Sarasota Opera stumbles with a clinker of a “Carmen”

Sarasota Opera is known to mavens far beyond the borders of the toney retirement community on Florida’s Gulf Coast for several reasons: the superb conducting and ambitious artistic leadership of Victor DeRenzi, the company’s long-running cycle of Verdi’s complete operas and its welcome new series of American works, launched last year with Robert Ward’s The Crucible.

Sarasota Opera’s record in populist non-Verdi works has been more mixed, and so it proved again with Friday night’s uninspired production of Bizet’s Carmen. Indifferently acted and directed, with singing that ranged from passable to appalling, this wayward Carmen marked one of the lowlights of recent Sarasota seasons.

In the title role, Fredrika Brillembourg gave the impression of a young singer trying her best but undone by a manifest lack of seasoning and experience. Her mezzo sounded far too high and light for this role with a wan, colorless quality lacking vibrancy and distinction.
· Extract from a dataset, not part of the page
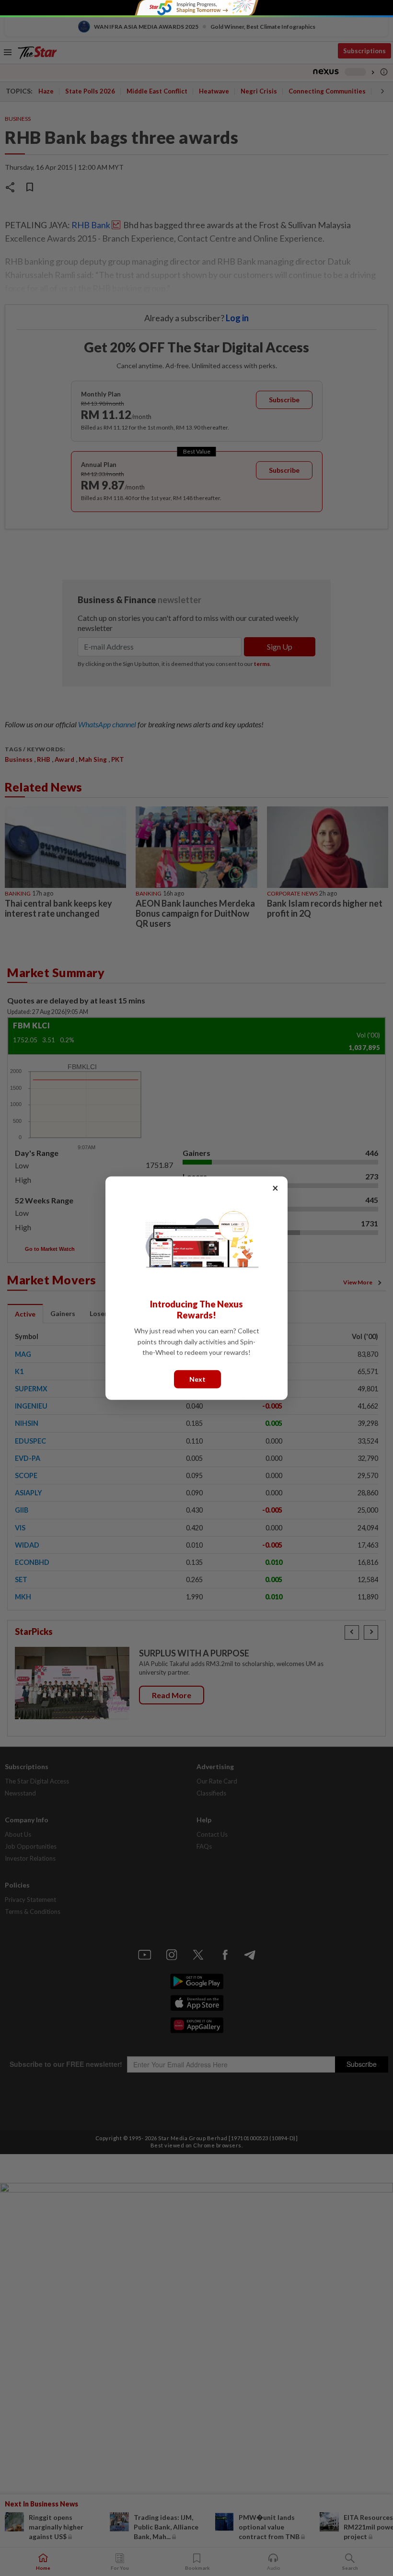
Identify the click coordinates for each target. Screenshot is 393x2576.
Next (197, 1379)
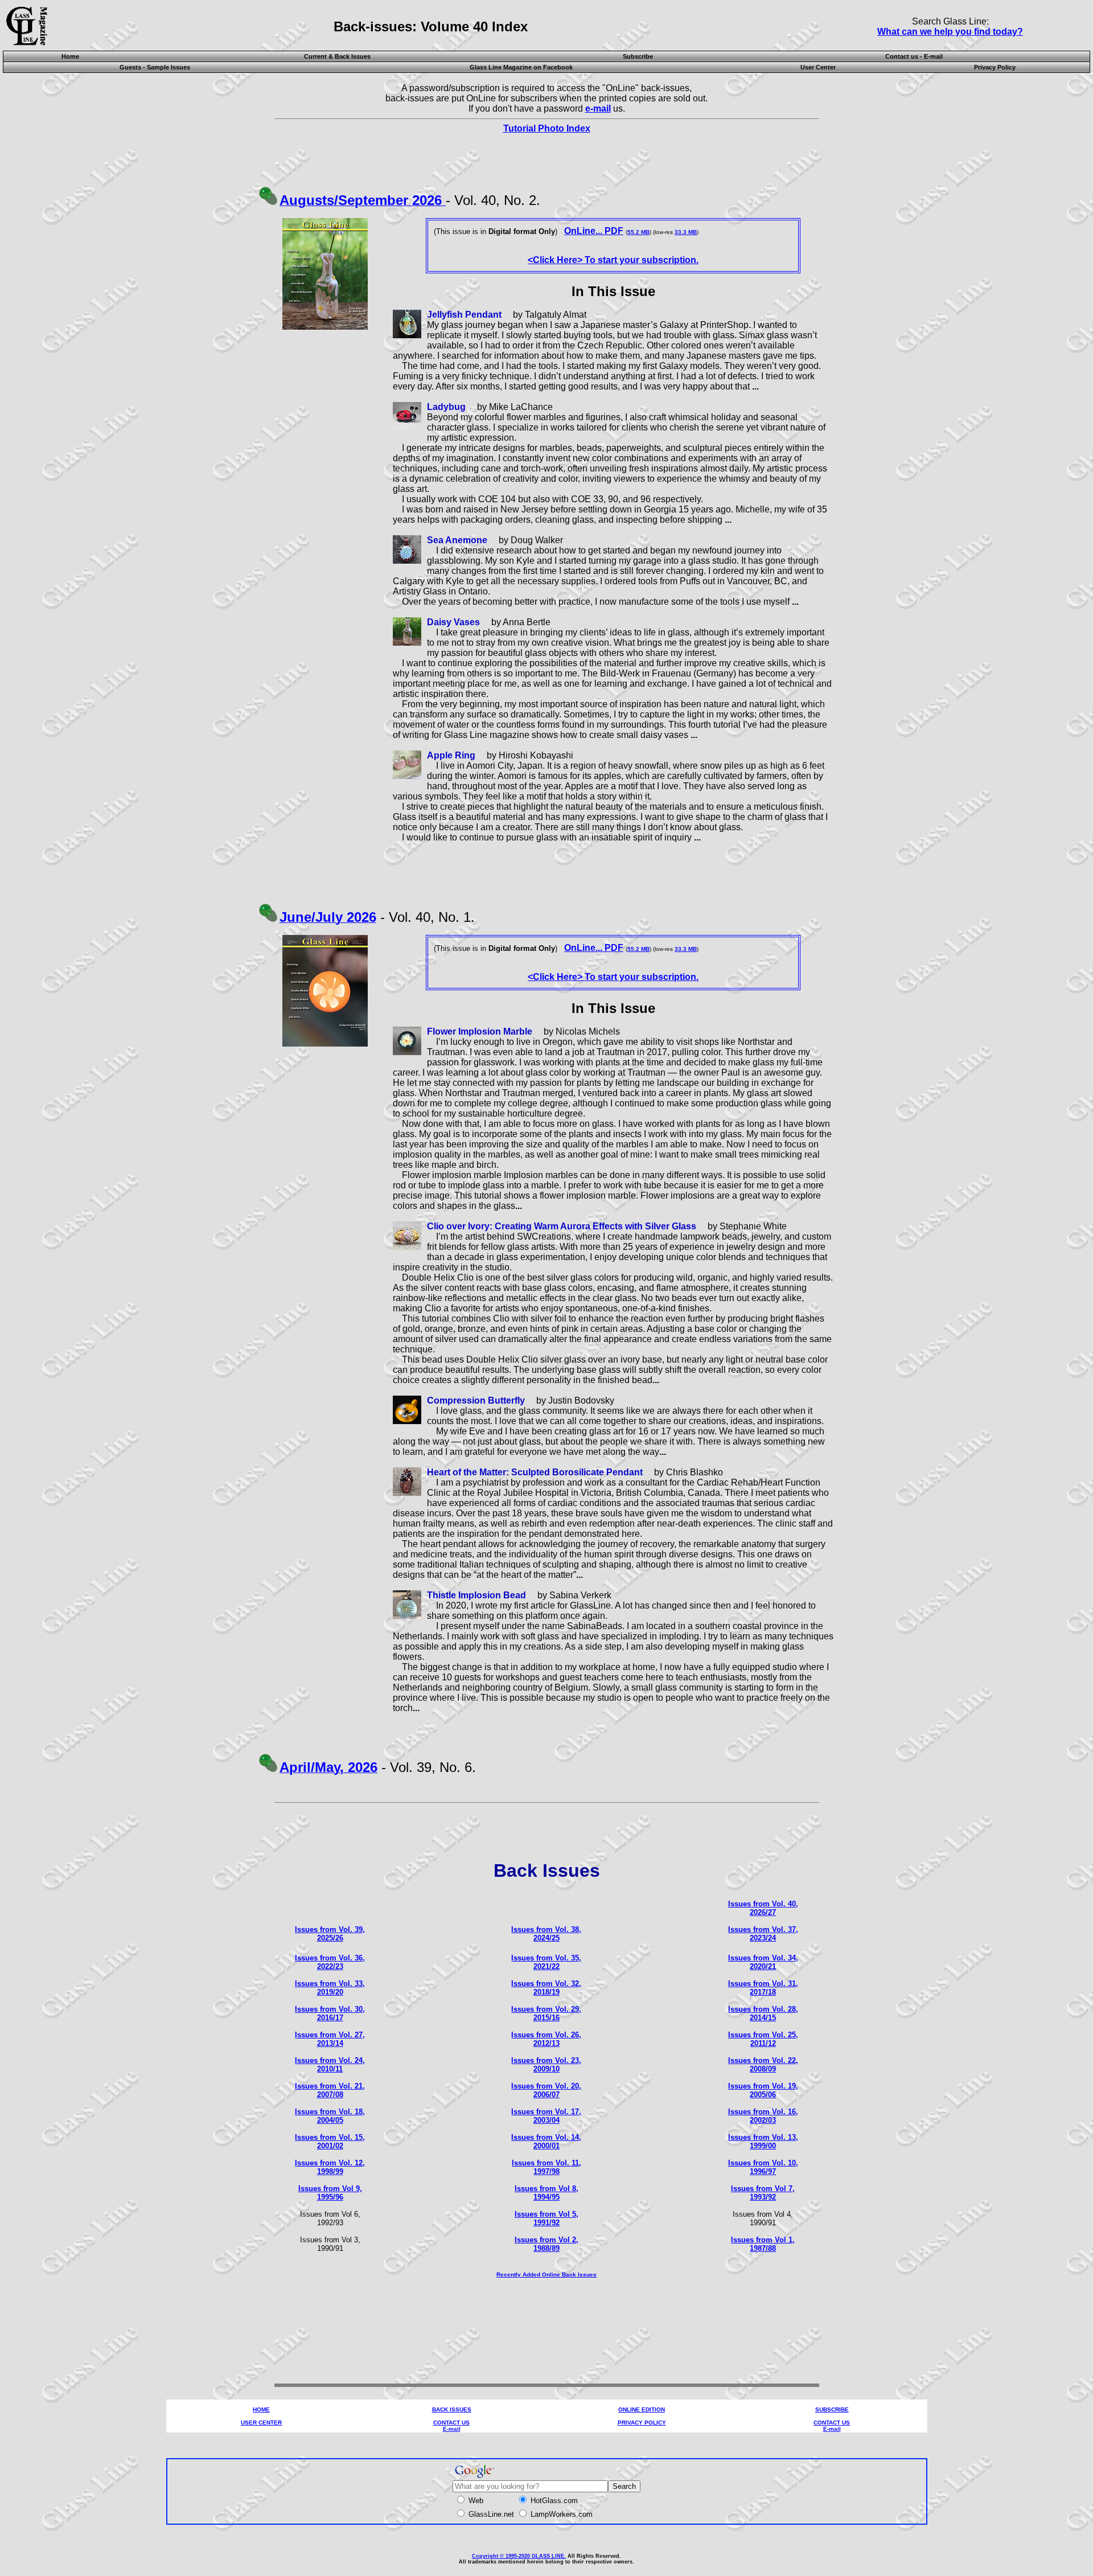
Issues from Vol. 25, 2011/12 (763, 2039)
The slender, attractive singer looked the part of the free-living and -loving gypsy temptress, but brought little dramatic intensity to the role. Smiling and coquettish, Brillembourg seemed to be playing Zerlina more than Carmen and was far too precious—more of a TV sitcom Carmen than the dangerous mankiller who leads the good-hearted solider Don Jose to ruin.

Antonio Nagore proved woefully miscast vocally as the ill-fated Don Jose. His big but worn tenor had little Gallic sweetness, sustaining power or refinement. Nagore was stiff as an actor, only belatedly bringing some dramatic involvement to Don Jose’s dissipated desperation.

Danielle Walker has the right look for the innocent good girl Micaela, but provided little vocal pleasure with a hard-toned, shallow soprano. We best draw a veil over the performance of Carlos Monzon as a light-in-the-vocal loafers Escamillo. With all the gifted singers around looking for work, how do people like this get booked for major roles by a respected regional company?

Martha Collins’ stage direction at times handled the bustle well but too often relied on tired stand-and-deliver at the footlights. The final confrontation between Carmen and Don Jose was a train wreck, so awkwardly blocked and incompetently staged by Collins it made a dull anticlimax out of what should be one of the most riveting scenes in all opera.

Even having DeRenzi in the pit couldn’t save this show. His fluent and elegant conducting, David P. Gordon’s atmospheric sets, the masterly lighting of  Ken Yunker, and superb singing of the chorus under Roger L. Bingaman provided the most professional elements in an otherwise sad and disappointing evening.

There are two more Carmen performances at 1:30 March 20 and 7:30 p.m. March 24.